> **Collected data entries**
↓

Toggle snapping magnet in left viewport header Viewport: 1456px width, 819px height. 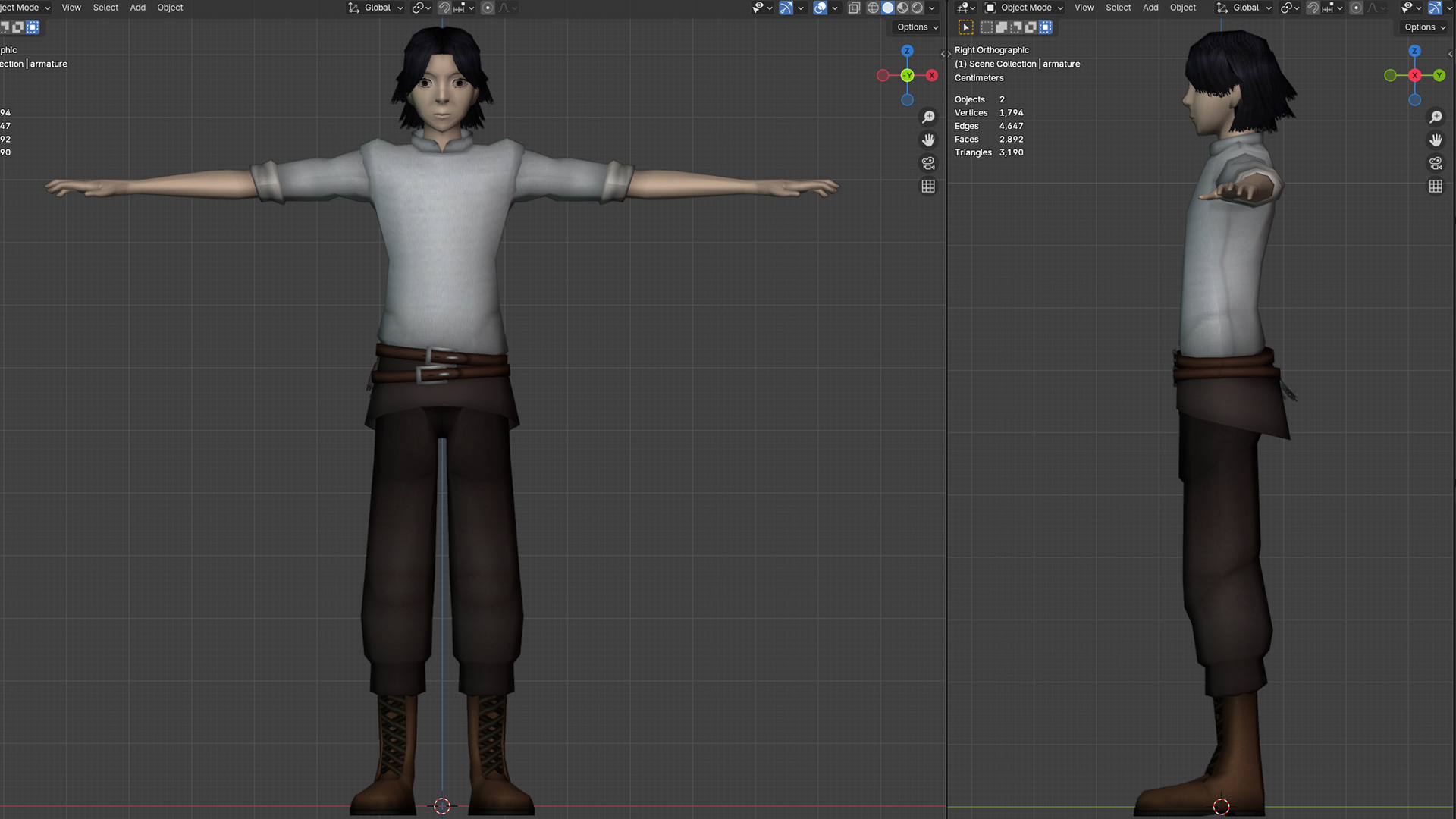click(x=444, y=8)
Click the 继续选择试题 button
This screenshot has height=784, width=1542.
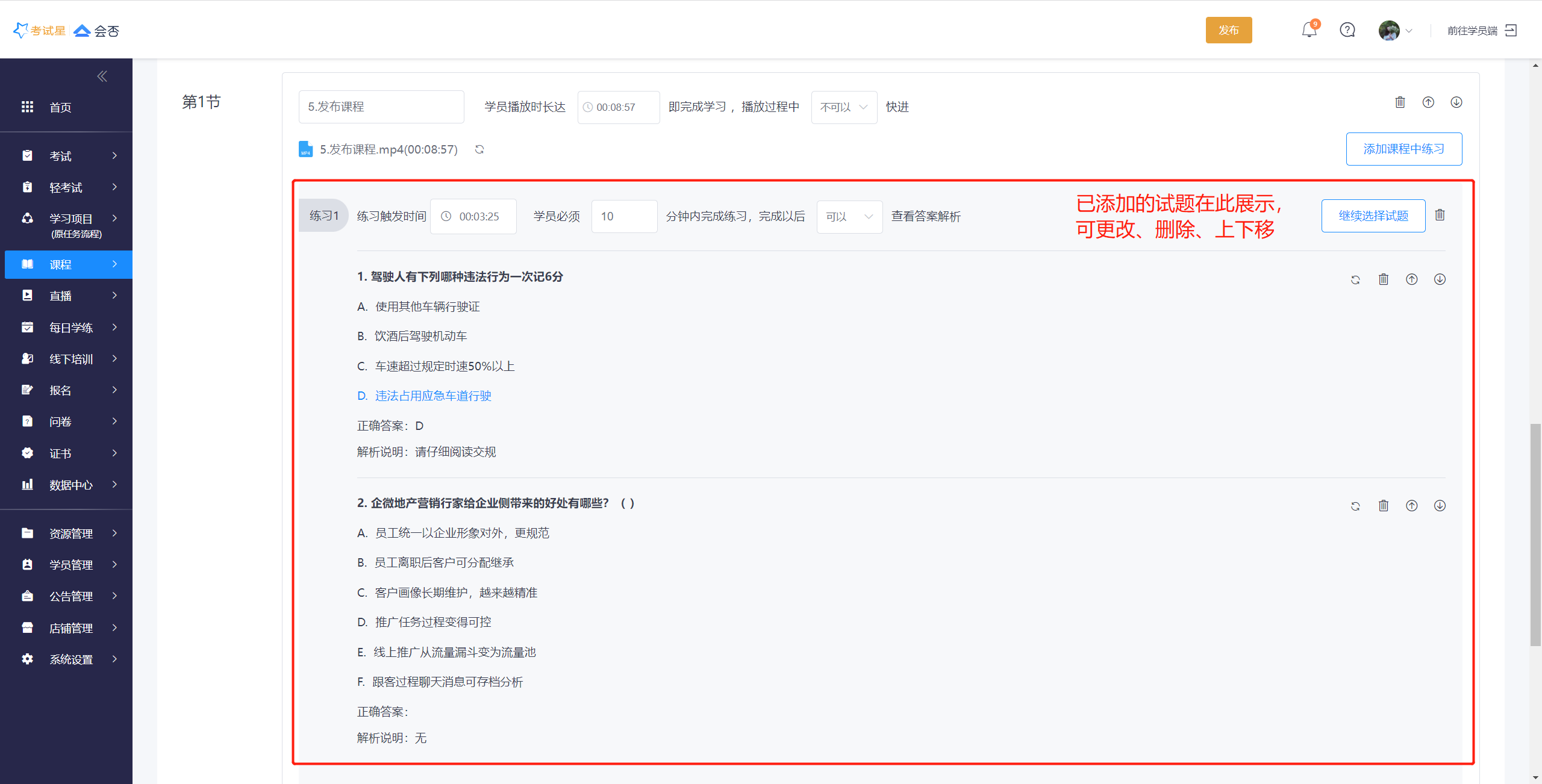tap(1373, 216)
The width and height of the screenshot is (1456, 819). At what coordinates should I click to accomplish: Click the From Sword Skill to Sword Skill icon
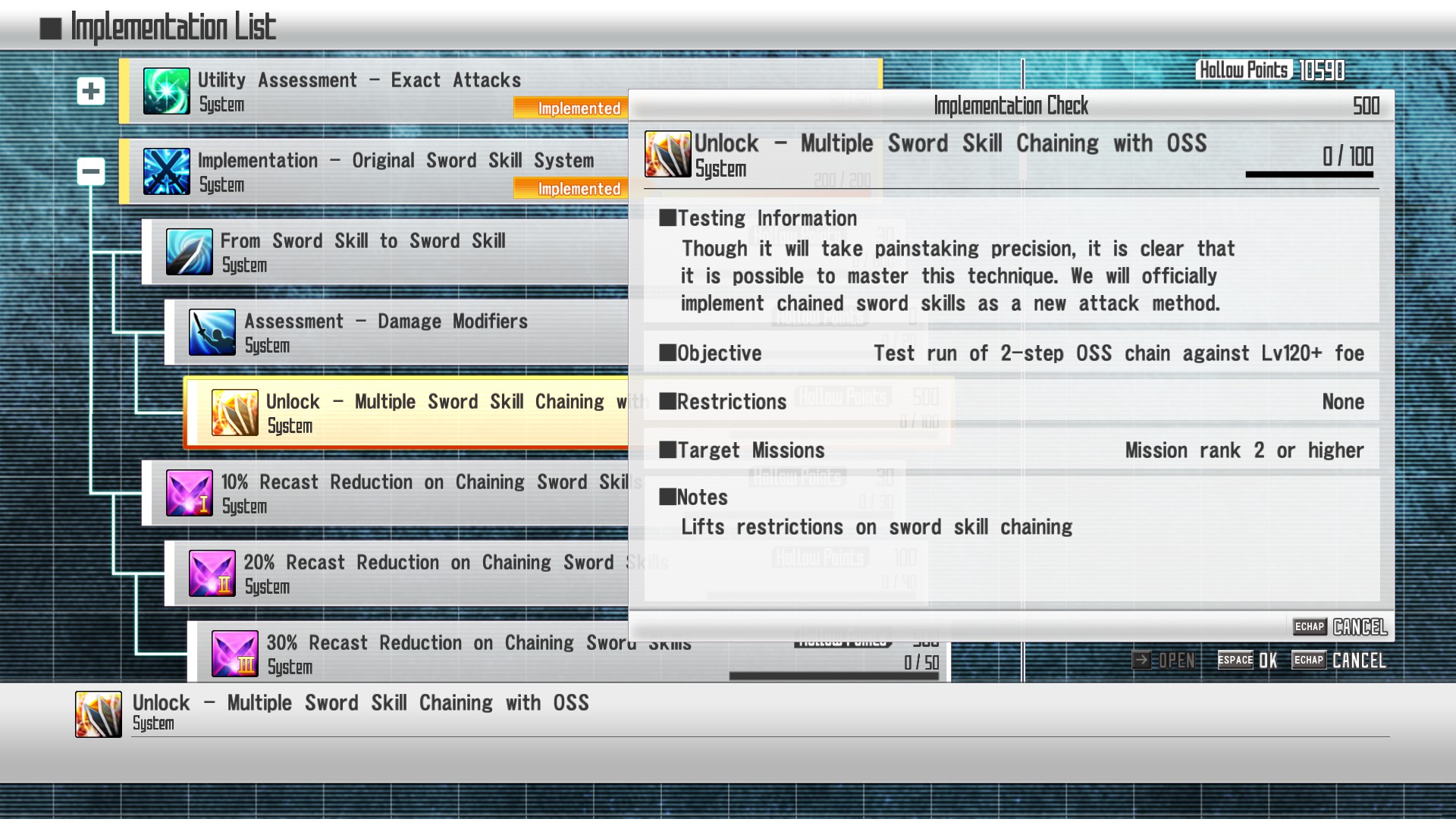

↑

> **Activity**
In the records above, find the line containing "Click the 继续选择试题 button" and restate it and every line after it word for word, all pictures excluded.

> **Expected output**
Click the 继续选择试题 button
This screenshot has height=784, width=1542.
tap(1373, 216)
The width and height of the screenshot is (1456, 819). At what coordinates should I click to accomplish: Click the From Sword Skill to Sword Skill icon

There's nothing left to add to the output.